Mahathir decries ‘thieves’ running Malaysia

AP
Bangkok Post
19 Nov 2016

KUALA LUMPUR: Former Malaysian leader Mahathir Mohamad called for a sustained push to topple scandal-plagued Prime Minister Najib Razak as thousands rallied on Saturday to demand the premier’s resignation over the 1MDB corruption saga.

Malaysians clad in the yellow of the reformist Bersih campaign flooded Kuala Lumpur for the second time in 15 months to vent their anger over allegations that billions of dollars were looted from state investment fund 1MDB, Najib’s brainchild.

Speaking to a crowd of at least 20,000 in the shadow of the Petronas Towers, Mahathir, 91, accused Najib of stealing public money and said Malaysia was “controlled by thieves”.

“Time has come for us to topple this cruel regime. Najib is no longer suitable to be the prime minister. He is abusing the law,” Mahathir said.

Malaysia has been gripped since last year by the 1MDB scandal, which has sparked investigations in several countries. Najib, 63, and 1MDB deny wrongdoing.

But the US Justice Department — which has filed lawsuits to seize assets it says were purchased with stolen 1MDB money — says the fund was pillaged in an audacious campaign of fraud and theft that involved an unnamed “Malaysian Official 1”.

A Malaysian cabinet official has since admitted that individual was Najib.

Najib last year abruptly shut down Malaysian investigations, fired the attorney general and purged ruling-party critics.

Few expect him to be toppled anytime soon.

Najib on Friday condemned Bersih as an opposition plot “to unseat a democratically elected government”.

Tensions in the Muslim-majority country rose in the rally’s run-up due to threats by the “Red Shirts”, ethnic-Malay rightists who support Najib, to disrupt the demonstration, but no clashes were reported.
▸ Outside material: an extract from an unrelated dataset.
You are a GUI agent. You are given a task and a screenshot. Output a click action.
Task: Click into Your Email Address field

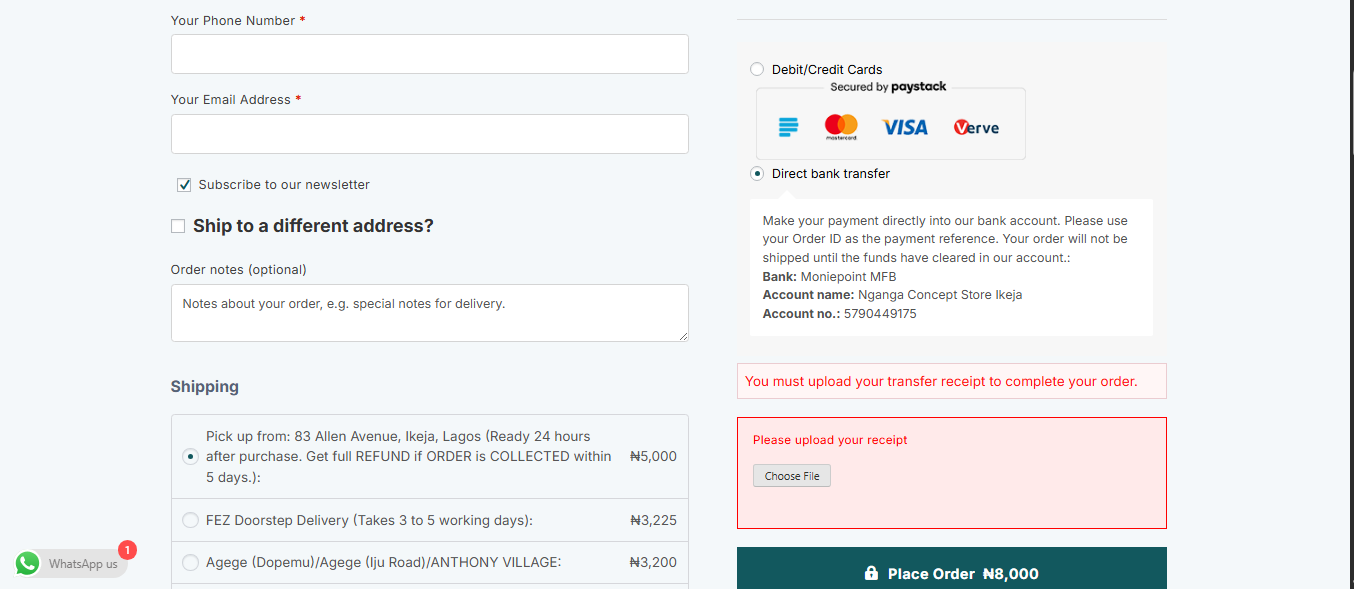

Police on Friday arrested Bersih leader Maria Chin Abdullah and several other figures in an apparent bid to undercut Saturday’s protest.

Amnesty International called the arrests “the latest in a series of crude and heavy-handed attempts” to silence dissent.

Defying the government pressure, rivers of yellow-wearing demonstrators flowed downtown, blowing vuvuzelas, brandishing caricatures of Najib and other 1MDB figures, and chanting “Catch the Thief-in-Chief!”

“We want a clean government. We want fair elections,” said Derek Wong, a 38-year-old real estate agent.

“We hope to see Najib removed and charged in court.”

Bersih, which means “clean” in Malay, is an alliance of scores of NGOs and civil-society groups that staged several protests over the years for electoral reform, but has now shifted focus to 1MDB.

In August 2015, it drew even larger crowds for two days of peaceful demonstrations over 1MDB.

1MDB has fuelled gloom among progressives and reform advocates who had already accused Najib of reneging on earlier promises to eliminate graft and end the 59-year-old ruling coalition’s repressive tendencies.

Critics say Najib is lurching toward autocracy and trampling rule of law to stifle the scandal as elections loom within 18 months.

Mahathir’s participation in Bersih’s 1MDB demonstrations — he also showed up last year — underlines how the scandal has upended Malaysian politics.

Mahathir ruled with a firm grip during his own term from 1981 to 2003, championing the ruling United Malays National Organisation (UMNO).

But he has quit UMNO in disgust over 1MDB and formed a new opposition party.

On Saturday he sanctioned further protests against Najib, despite dealing harshly with demonstrators while he was in power.

“We should not be afraid to show our opposition to the government,” Mahathir, wearing a yellow Bersih shirt, told the crowd.